A long, long time ago there were no crazy craft beers. There was instead the Reinheitsgebot: the Bavarian Purity Law that stated that beer could only contain water, barley and hops (they didn’t know about yeast way back in 1516). But we’ve come a long way since then. With more craft breweries than ever, there are more brewmasters than ever, and more ideas than ever. Which means there are more crazy ingredients being thrown into the brew than ever. They’re all breaking the Rienheitsgebot, and it’s debatable whether or not that’s a good thing. But if you want to try something new, here are some brews that are breaking all the rules.
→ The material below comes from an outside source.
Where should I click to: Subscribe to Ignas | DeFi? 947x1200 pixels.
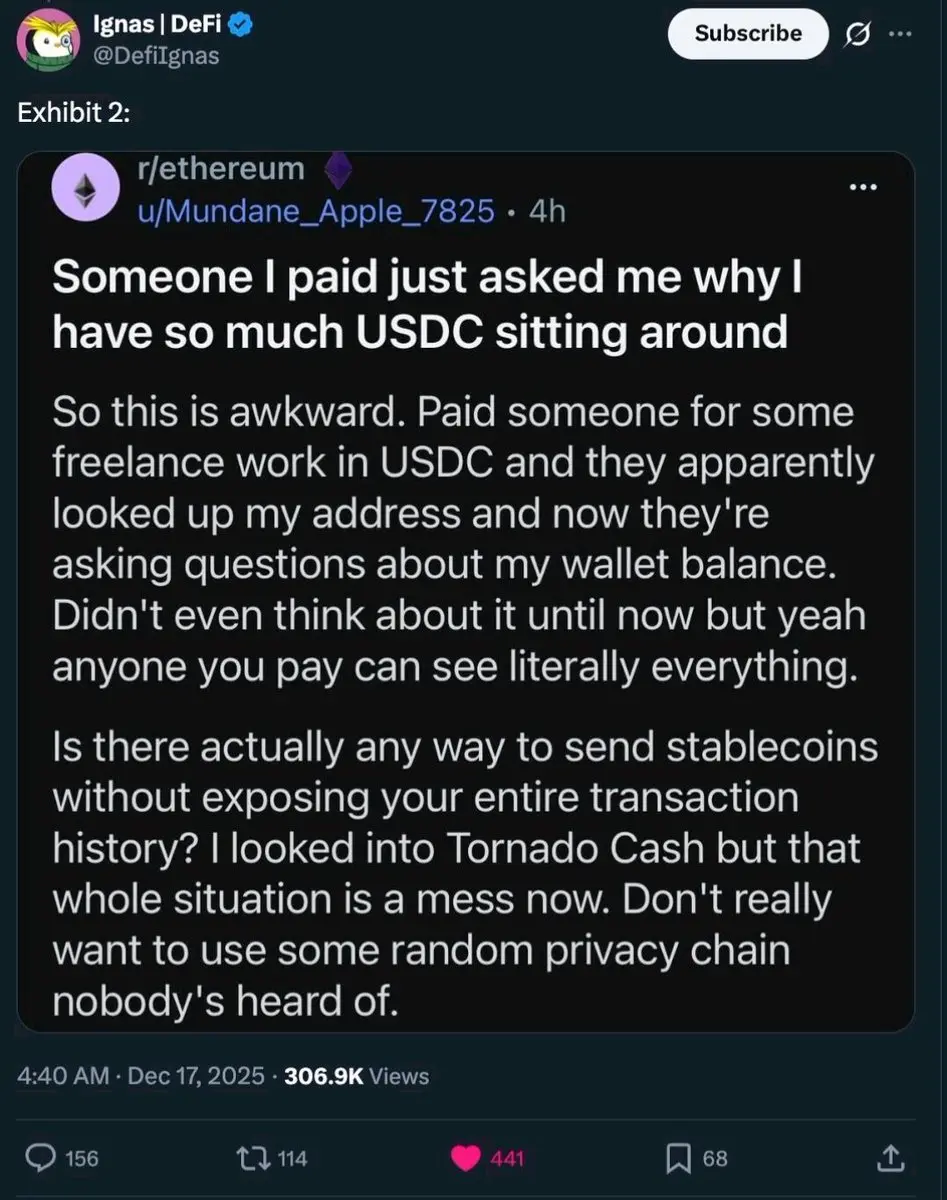point(748,33)
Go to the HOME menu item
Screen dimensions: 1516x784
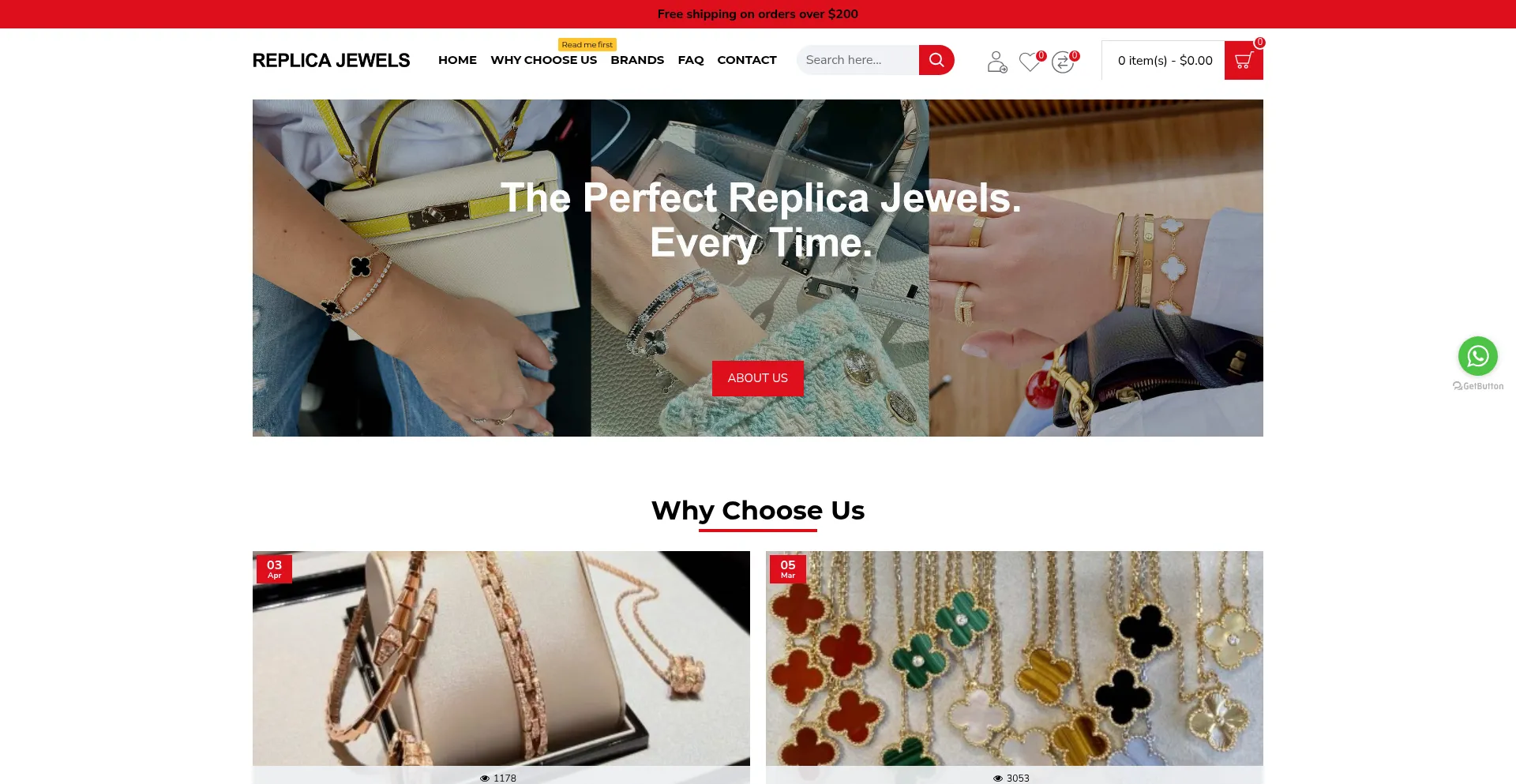pos(457,60)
Wynkoop Brewing Company’s Rocky Mountain Oyster Stout
Denver’s Wynkoop Brewing Company offers one of the meatiest brews out there; the Rocky Mountain Oyster Stout is a thick, dark brew, with flavour of chocolate, espresso and nuts. Did we say nuts? Yeah, well, this brew has those in it too. Each brew includes 25 pounds of bull testicles on the ingredient list. An adventurous brew for the discerning, and adventurous drinker.
Rogue Ales’ Beard Beer
Now here’s something you never thought you’d find in a beer: yeast from the brewer’s beard. Yeah, you read that right. Sure, Belgian breweries often use wild yeast that just floats into their beer freely, but the yeast in Beard Beer comes from brewmaster John Maier’s beard. This is a belgian style ale.
Rogue Ales’ Voodoo Doughnut Bacon Maple Ale
No stranger to unusual ingredients, Rogue Ales’ offering in the pink glass is another strange concoction from the brain (not the beard) of their fearless brewmaster. Brewed with applewood-smoked bacon and pure maple flavouring, this may be the ultimate ‘breakfast beer’ if such a thing exists. The brown ale has a big aroma, and is surprisingly balanced with flavours of maple bacon. Those that believe everything is better with bacon will love this beer.
Sam Adams Utopias
There’s nothing like this in the world; The strongest, naturally-fermented beer ever made, Utopias is a 28% ABV beer. Tasting like something between a vintage port, a sherry and a cognac, the red coloured liquid isn’t carbonated, and has a strong aroma of vanilla, dark fruit, and earthy hop notes. Coffee, caramel notes and dried cherry flavour you expect from a sherry come through in this surprisingly different ‘beer.” Coming in at around $200 a bottle, this is a beer you won’t be funnelling anytime soon.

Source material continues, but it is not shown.